In the Internet of things (IoT) (Hanes et al., 2018), not only computers like servers and clients but also millions of sensor and actuator devices are interconnected in networks. In the cloud computing model (Creeger, 2009), data collected by sensors is sent to servers and processed by application processes on the servers. Here, networks are congested to transmit the huge volume of sensor data and servers are also overloaded to process the sensor data in realtime manner. The FC (Fog Computing) model (Rahmani et al., 2018) is proposed to reduce the communication and processing traffic to handle sensor data in the IoT. In the FC model, processing modules, i.e. subprocesses of an application process are distributed to not only servers but also fog nodes. A fog node processes sensor data and sends the output data obtained by processing the data to another fog node. On receipt of output data from fog nodes, a fog node further processes the data and sends the processed output data to other fog nodes. Thus, since subprocesses are performed on not only servers but also fog nodes and only processed sensor data is transmitted in networks, the server and network traffic can be reduced.

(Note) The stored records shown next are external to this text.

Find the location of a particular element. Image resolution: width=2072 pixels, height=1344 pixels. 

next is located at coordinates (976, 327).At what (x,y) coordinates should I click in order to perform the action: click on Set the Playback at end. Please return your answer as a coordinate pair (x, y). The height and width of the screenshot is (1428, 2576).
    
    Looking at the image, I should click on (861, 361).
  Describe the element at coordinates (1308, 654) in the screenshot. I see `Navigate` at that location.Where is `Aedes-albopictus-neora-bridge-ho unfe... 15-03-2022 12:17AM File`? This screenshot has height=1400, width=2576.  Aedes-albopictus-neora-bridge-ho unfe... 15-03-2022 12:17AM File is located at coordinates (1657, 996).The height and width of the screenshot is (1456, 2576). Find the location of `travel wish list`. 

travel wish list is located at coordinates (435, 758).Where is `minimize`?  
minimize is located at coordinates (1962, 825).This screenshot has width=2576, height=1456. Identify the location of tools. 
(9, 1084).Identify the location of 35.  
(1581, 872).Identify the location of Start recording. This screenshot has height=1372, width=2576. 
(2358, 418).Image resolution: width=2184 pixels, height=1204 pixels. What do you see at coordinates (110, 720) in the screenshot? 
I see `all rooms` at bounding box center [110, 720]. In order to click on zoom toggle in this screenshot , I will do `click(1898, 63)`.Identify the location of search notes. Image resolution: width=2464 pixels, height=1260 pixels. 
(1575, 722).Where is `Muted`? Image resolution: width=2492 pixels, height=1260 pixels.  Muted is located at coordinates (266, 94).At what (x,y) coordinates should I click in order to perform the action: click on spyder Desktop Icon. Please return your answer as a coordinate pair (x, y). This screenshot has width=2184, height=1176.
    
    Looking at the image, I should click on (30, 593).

Since the IoT is so scalable that millions of nodes are interconnected, it is critical to reduce the electric energy consumed by fog nodes and servers. The power consumption models of a computer are proposed to show the electric power [W] to be consumed by the computer to perform types of application processes (Dilawaer et al., 2018a; Dilawaer et al., 2018b; Enokido et al., 2010; Enokido et al., 2011; Enokido et al., 2014; Kataoka et al., 2017). In order to reduce the energy consumption and execution time of fog nodes and servers, the TBFC (Tree-Based FC) model (Oma et al., 2018a; Oma et al., 2018b; Oma et al., 2018d) is proposed. Here, an application process to handle sensor data is assumed to be linear, i.e. a sequence of subprocesses. Fog nodes are hierarchically structured in a height-balanced tree where a same subprocess is performed on fog nodes at each level. Nodes at a root level and a bottom level show a cluster of servers and edge nodes which communicate with sensors and actuators, respectively. Sensors first send data to edge nodes. Each edge node generates output data by processing the input data and sends the output data to a parent fog node (Oma et al., 2018a). Thus, each fog node receives input data from child nodes and sends processed output data to a parent node.

In addition to energy-efficiently and performance-efficiently realizing the FC model, it is critical to make fog nodes tolerant of faults. In order to be tolerant of node stop-faults, the FTBFC (Fault-tolerant TBFC) (Oma et al., 2018c; Oma et al., 2019a) and MFTBFC (Modified FTBFC) (Oma et al., 2019b; Oma et al., 2019c) models and the subprocess transmission strategy (Oma et al., 2019c) are proposed.